The student then ran MAPPER to identify the TRANSFAC motifs.
The PAINT promoter analysis tool is my personal favorite. It will take a list of genes, find the upstream regions automatically, pass them through the free version of TRANSFAC and then compare the enrichment to a background set of genes ... either user provided or from a built-in choice. Everything is quite automated and very customizable.
I would suggest you to may customize your favorite GO enrichment tool in a way that the background list of genes will only represent the TFs or genes with TF related terms and perform the enrichment calculation. I tried this one for a small analysis.
Other option is to use a published method like Modulator inference by network dynamics (MINDy) . Disclaimer: I have not tried MINDy myself.
Maybe RSAT? It seems to have a fairly broad collection of useful motif and CRM building and scanning tools, although I haven't used them myself yet so I can't tell you anything much about them. Web site/services are free but I think you have to register by post(?!) to install tools locally. http://rsat.ulb.ac.be/rsat/
I'd second MEME as a conservative approach. Try to see which patterns are stable over a range of promoter sizes, promoter subsets and cutoffs. Once you have those switch to TOMTOM (part of the MEME suite) to map it to JASPER or TRANSFAC matrices.
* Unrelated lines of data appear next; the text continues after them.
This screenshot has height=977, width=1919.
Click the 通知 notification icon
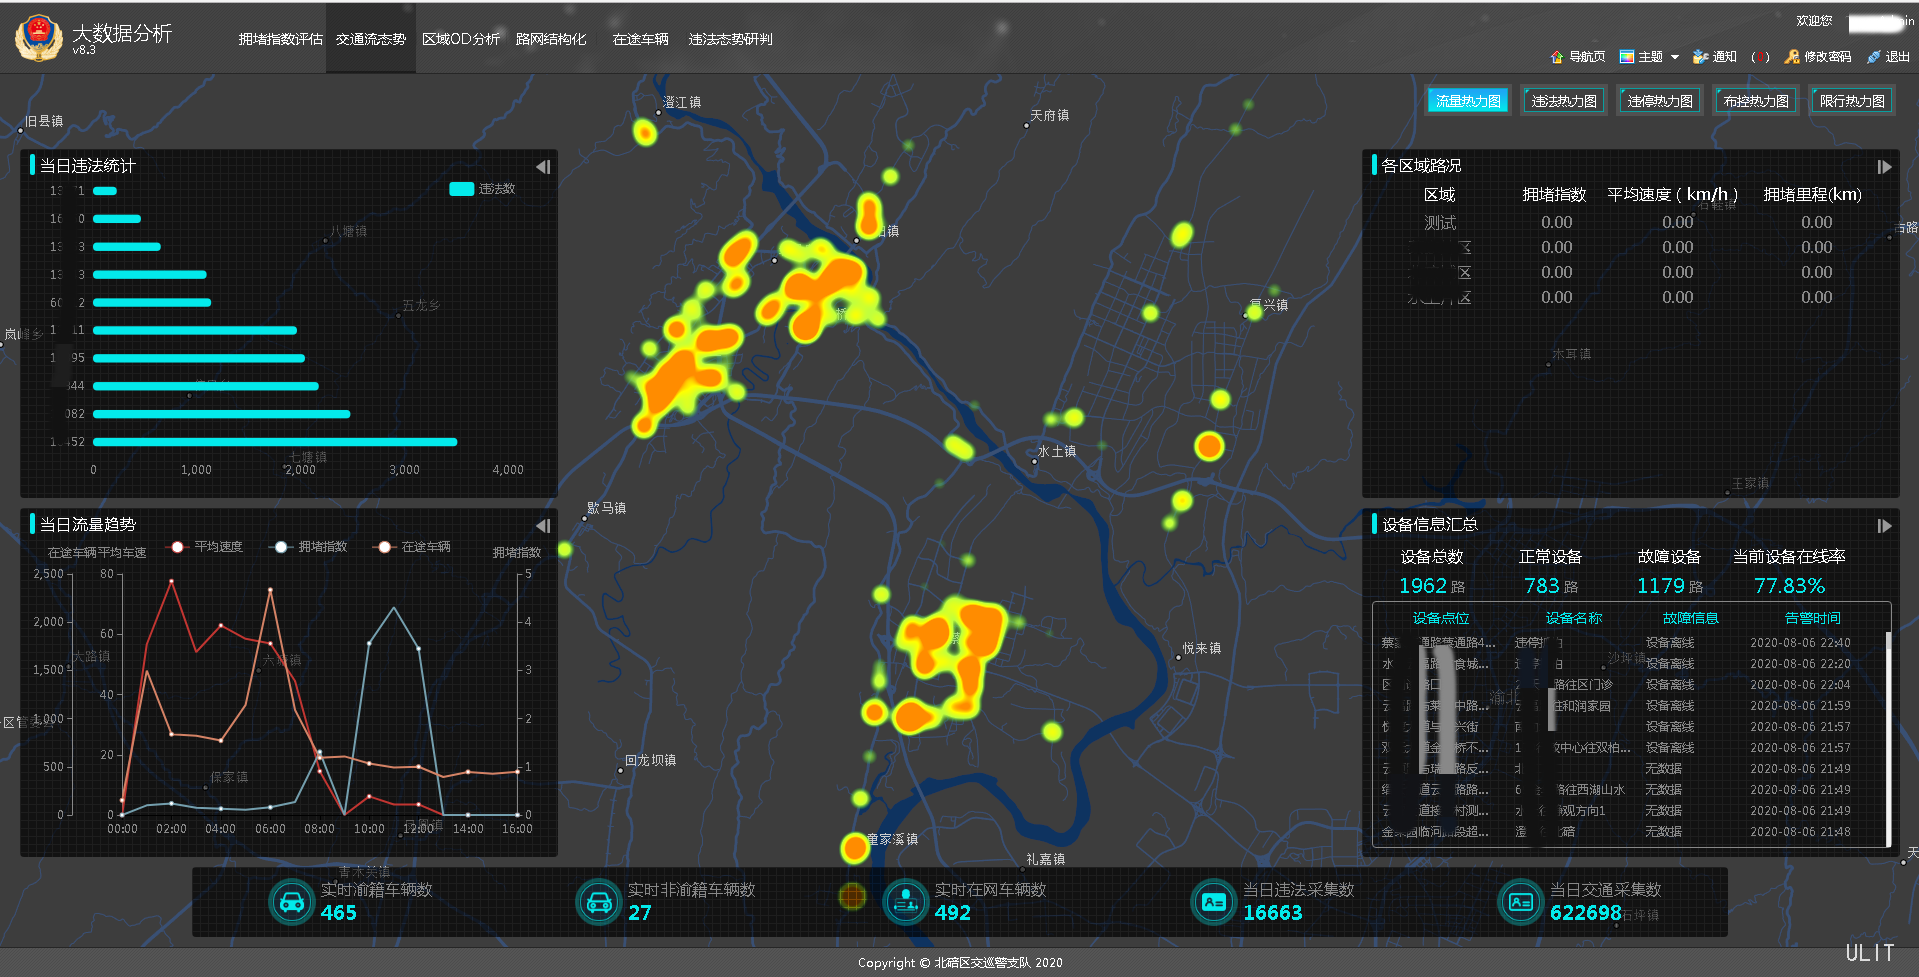1700,57
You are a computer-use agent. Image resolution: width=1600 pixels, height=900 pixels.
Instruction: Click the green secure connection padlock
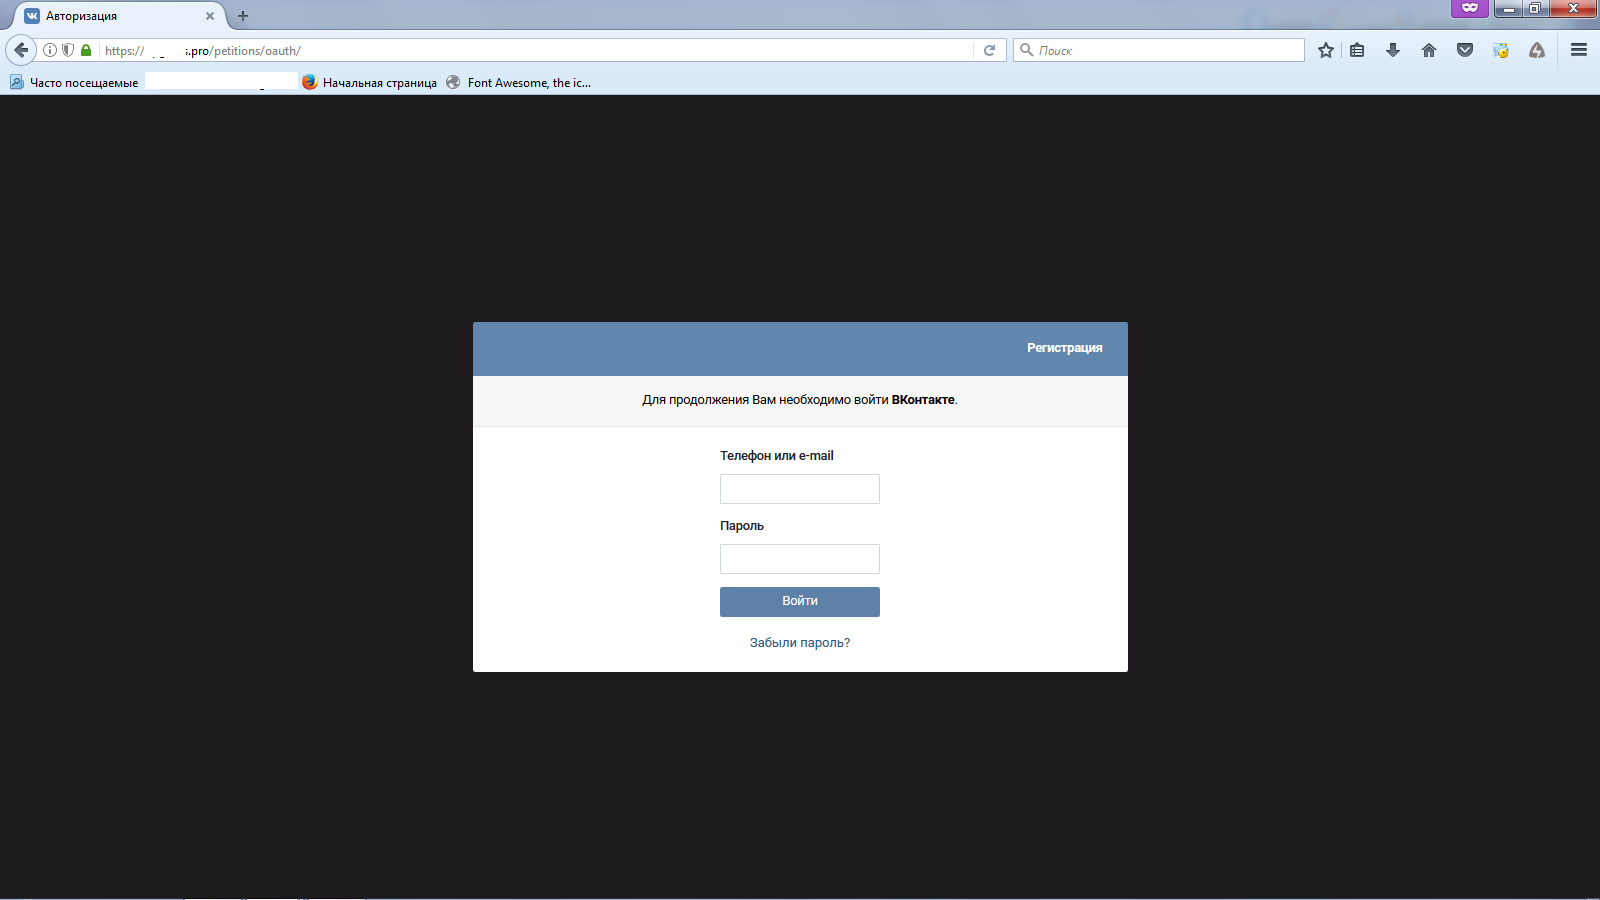click(x=86, y=50)
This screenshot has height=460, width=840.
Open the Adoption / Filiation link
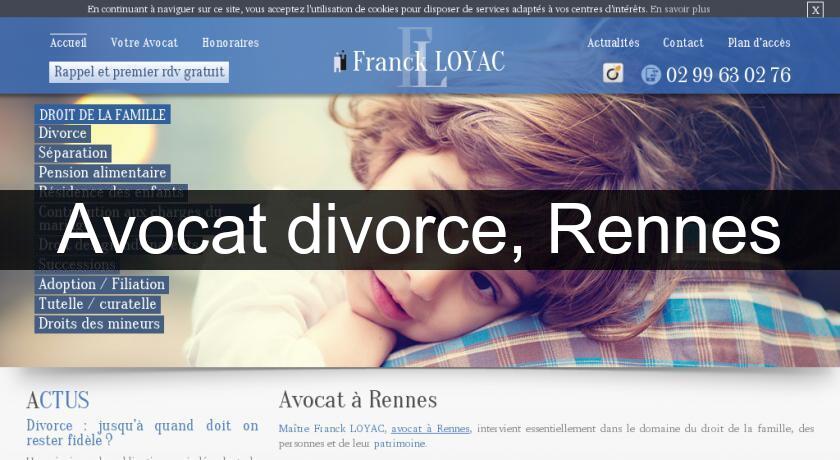pyautogui.click(x=102, y=284)
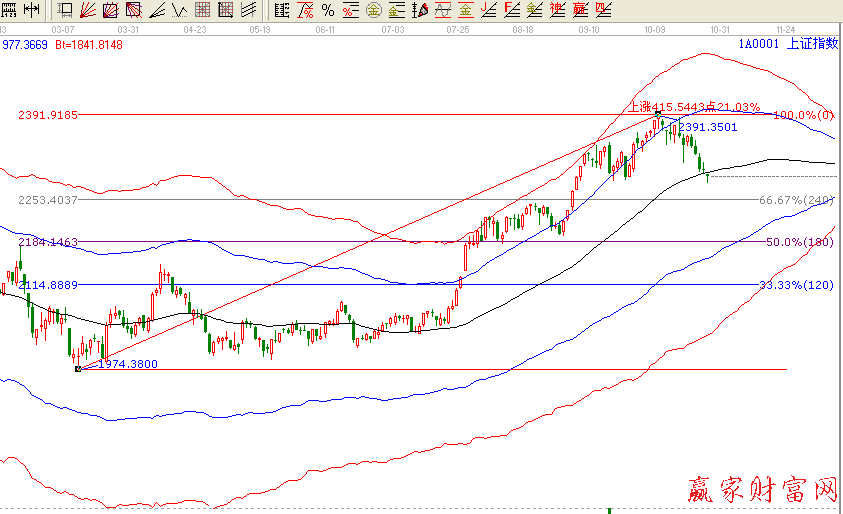Click the 07-25 date on time axis
843x514 pixels.
pos(458,30)
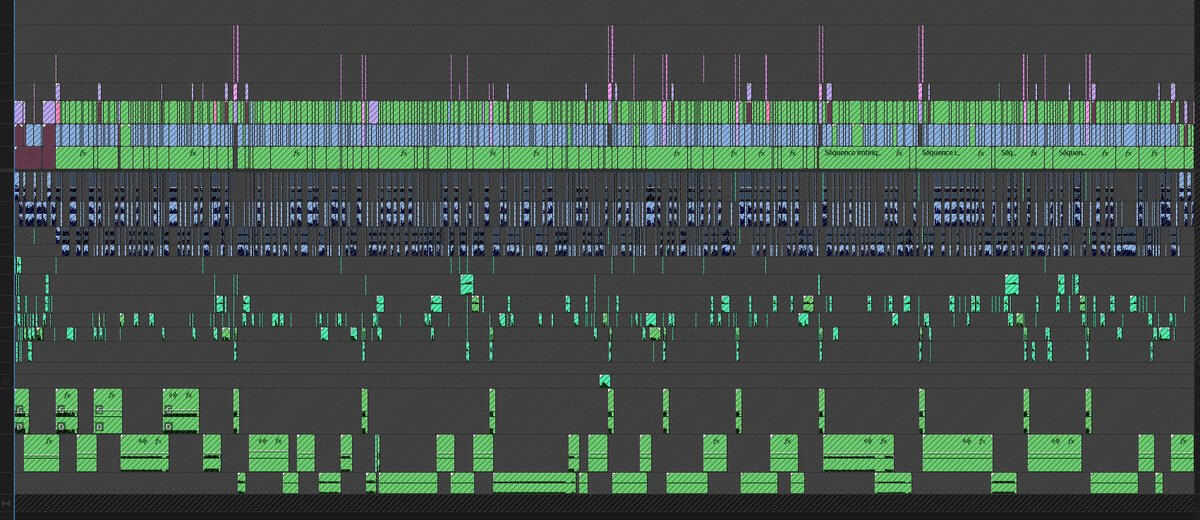Select the nested clip labeled "Séquen..."
Viewport: 1200px width, 520px height.
[x=1070, y=157]
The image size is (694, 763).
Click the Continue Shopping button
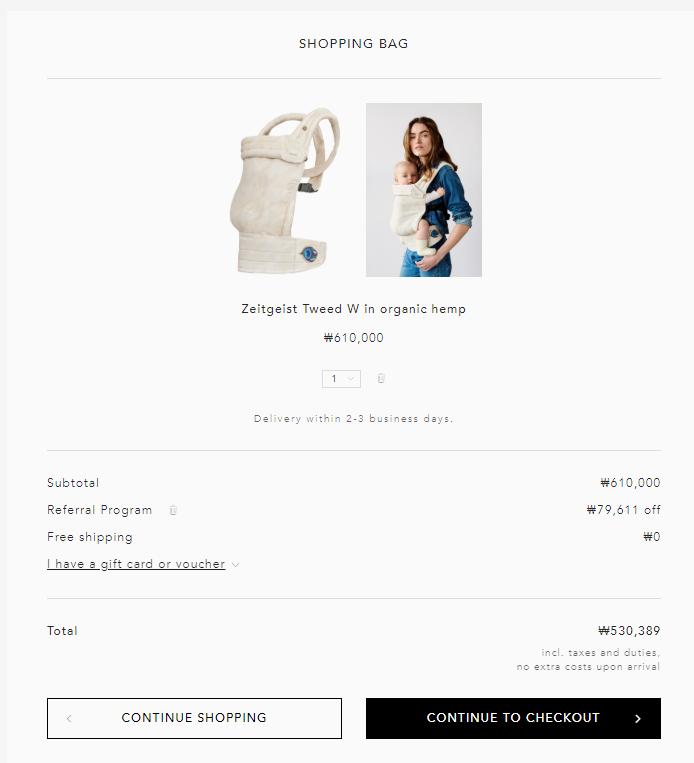tap(194, 718)
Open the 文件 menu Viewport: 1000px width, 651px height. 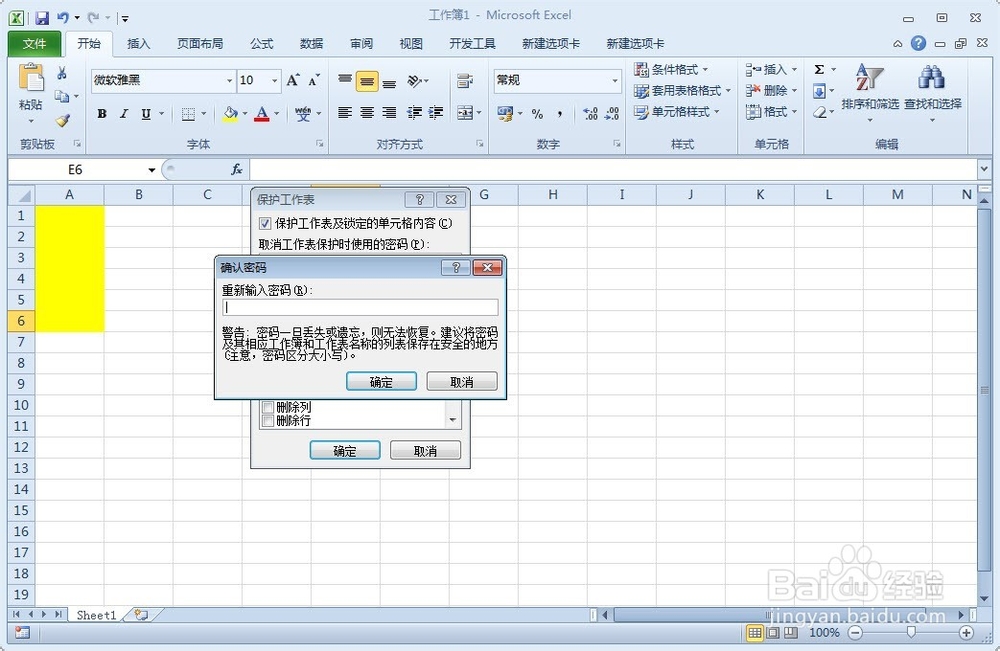[34, 43]
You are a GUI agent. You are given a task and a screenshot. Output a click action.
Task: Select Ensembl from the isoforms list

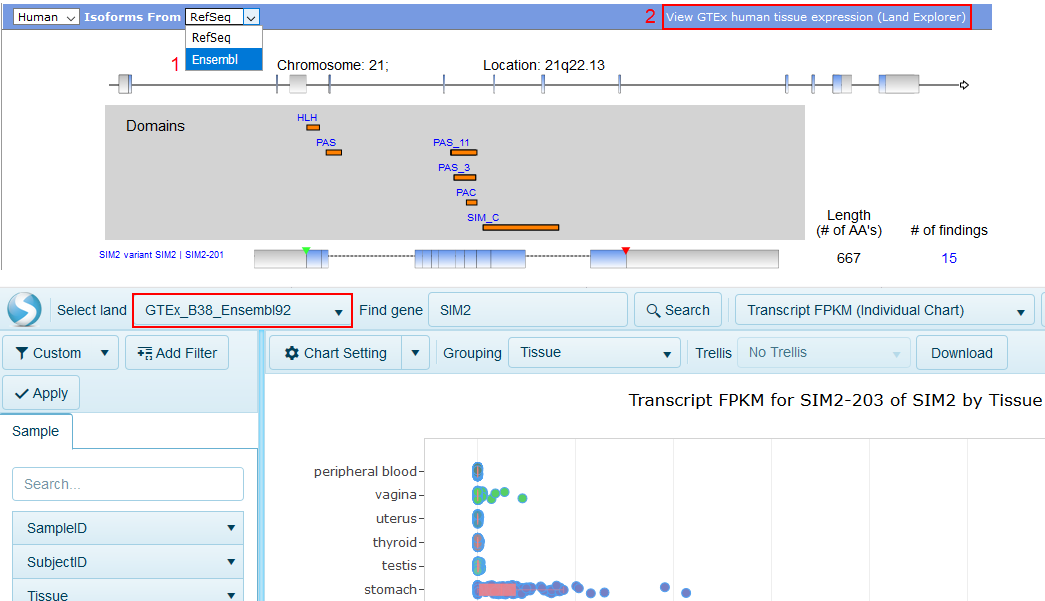pyautogui.click(x=215, y=59)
That's actually one major difference between the various tools -- Dave, do you have a list of genes or promoter sequences? Many tools expect a list of genes because they have their own concept of what a promoter is. If you have CAGE or RNA-Seq data and would like to define which promoter you are interested in half of the existing systems won't be of use to you. Likewise, if you are working with a species not supported by the system you'd be out of luck.